Canada‘s Prime Minister Justin Trudeau invoked “flat-earthers” and “anti-vaxxers” to call for a crackdown on “disinformation” online. He made the comments during a town hall event in Ottawa last week.
Trudeau began by saying the government should find a balance between censorship and free speech to protect people from disinformation.
“Governments have very limited tools to protect people in an online world, which is a good thing. It allows for a tremendous amount of freedom – freedom of expression, freedom of discovery – no oppressive governments controlling what you see, what you want, but it also opens us up to a tremendous amount of crap, of hate speech, of things that are illegal, but also things that are just going to bring us down roads where we’re going to get lost,” he said.
He then talked about misinformation in terms of anti-vaxxers and flat-earthers.

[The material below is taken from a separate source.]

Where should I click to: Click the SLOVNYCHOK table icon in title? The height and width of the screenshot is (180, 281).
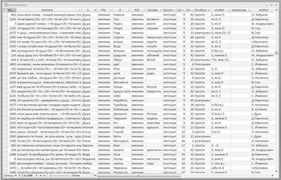pos(5,5)
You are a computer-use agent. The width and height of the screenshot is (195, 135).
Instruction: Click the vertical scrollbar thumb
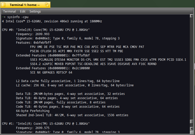(191, 121)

“I remember a few years ago before the pandemic, getting really fascinated by flat-earthers, and trying to understand – sort of – the thinking behind them, of people who decided actively to create an identity for themselves that was to just clearly reject what science settled thousands of years ago with the ancient Greeks and that there’s no real contrast to,” he explained.

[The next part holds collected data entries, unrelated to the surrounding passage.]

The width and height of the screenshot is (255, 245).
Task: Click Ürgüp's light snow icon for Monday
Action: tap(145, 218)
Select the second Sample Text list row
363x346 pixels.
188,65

“It’s more of an identity thing rather than a reasoning thing, and to have people sucked into that, it was fascinating to try and see what it was all about.
“And of course, we went on to understand the phenomenon of anti-vaxxers and anti-science, anti-skeptics, and this rise in these echo chambers that are validating this kind of thinking in ways that have real consequences.
“There are people in Canada who died surrounded by their families because they truly and genuinely believed that the vaccine was more dangerous than the virus, and it killed them.”
The PM then argued that online platforms should be held responsible for the content they host.